ところで、メイキングで使われてた曲、カッコいいですよね。以前からホワイエでも流れていてオッと思っていたんですが。チェロのソロで、ちょっと北村友香サウンド感あります。

 

 セットは非常に簡素。ほぼコンテンポラリーやガラ・コンサート並ですね。しかし最後のオレンジ色のライトの場面はシンプルながら美しかった。

 ベッド・衝立・机・椅子くらいは登場しますが(あと小道具の旗や剣や槍など)、それ以外は完全に殺風景です。ライティングは巧み。ダンサーさんは陰まで美しいので映えますね。しっかし、やはりベッドの脇には衝立があるものなのだなあ……。

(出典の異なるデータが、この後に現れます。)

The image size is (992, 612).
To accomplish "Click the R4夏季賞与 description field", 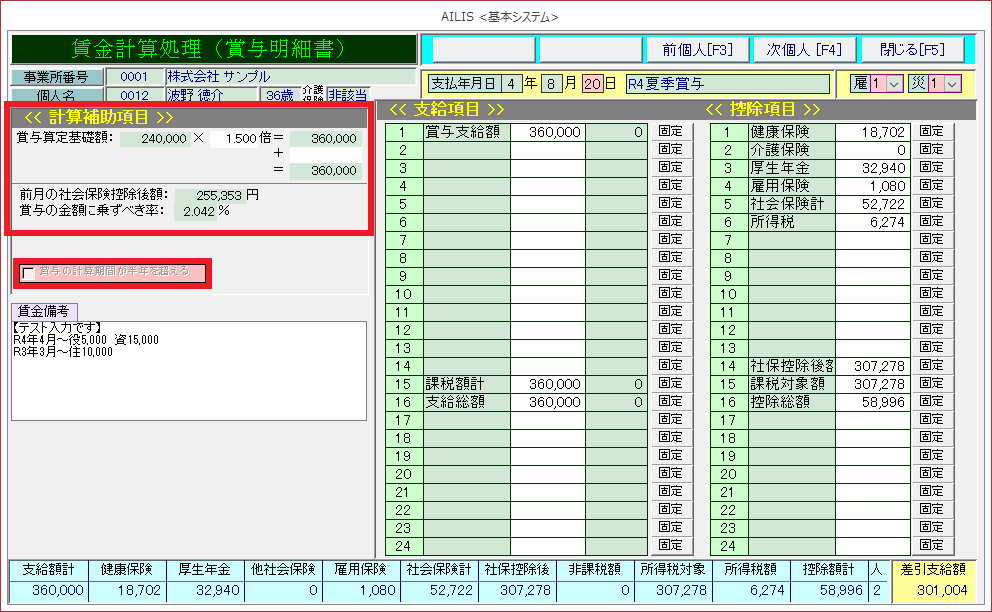I will (x=727, y=84).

 緞帳は使わないスタイル。背景のみですが、三方向から幕が閉まるのが洒落ていました。ステパニュク演出の『スペードの女王』みたいだ……、あれ大好きなので嬉しかったですね。

 

 魔女のお衣装などのカラーリングが白で驚きました。もっとおどろおどろしい感じで来るかと思いきや。

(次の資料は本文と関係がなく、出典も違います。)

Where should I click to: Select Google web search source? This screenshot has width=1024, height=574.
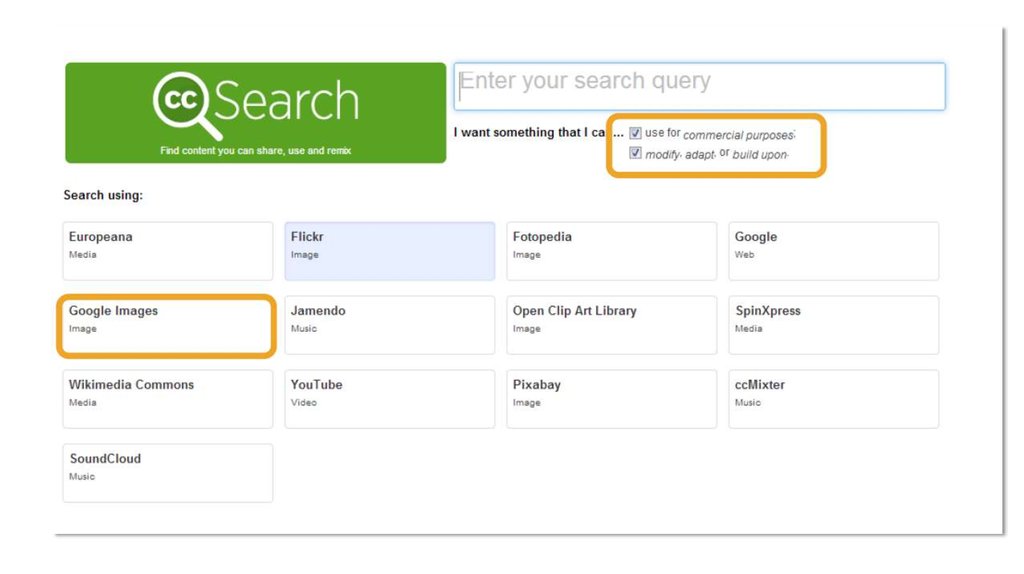point(833,251)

この間観たばかりの『ローエングリン』の演出を引き摺っておりますね。赤がイメージカラーの夫婦は悪役と相場が決まっているらしい。

↑ レビュー記事。

 『ローエングリン』では、ローエングリン・エルザは白王・伝令は緑テルラムント伯・オルトルートは赤でしたが、こちらの『マクベス』では、マクベス夫妻が赤王・王子が紫バンクォー親子が灰マルコム一家が緑でした。王族が紫なの日本らしいですね(?)


 マクベス自身には踊りの見せ場が少なく、夫人の方がずっと多かったです。まあショスタコーヴィチとかも後者の方を主役に据えていますし……(『ムツェンスク郡』はカウントしてもよいものか?)。

夫人といる時は夫人の、バンクォーがいる時はバンクォーのサポート役に回ってしまいます。上着を脱いだ時の腕の筋肉すんごいな……とは思いましたが……。ひとり舞台になるのは終盤のみ。

ここから、「俺がタイトルロールなんだぞ!」というような、強烈な印象は受けなかったですね(タイトルロールの見せ場が少ないといえば、何かを想起しますが……)。

実際、マクベスって、行動的なようでいてかなり受動的という、結構不思議な役どころなんですよね。行動は起こすけれど、己の意志よりも人の意見や予言に忠実であるだけという。

   ところで、生首はキャスト共通でしょうか。ノイマイヤー版『椿姫』とか、キャスト毎に肖像画あるの結構好きなのですが、あんまり似てなかったので(キャストさんからしても気分のいいものじゃないでしょうし)、共通かなと……。Wキャスト双方行かれた方は是非とも教えて下さい(?)。


 振付に関しては、新作ながらにあまり新規性があるようには感じられませんでしたが、マクベス夫妻の難易度は高そうだなと感じました。『マノン』ばりにトウシューズで滑らせる場もあったり。しかし、同じベッドシーン(語弊有り)なのにこの違いである。

 

 マクベス夫人は常に赤のお衣装(たまに白いコート付き)で、上階席からでも目立ちます。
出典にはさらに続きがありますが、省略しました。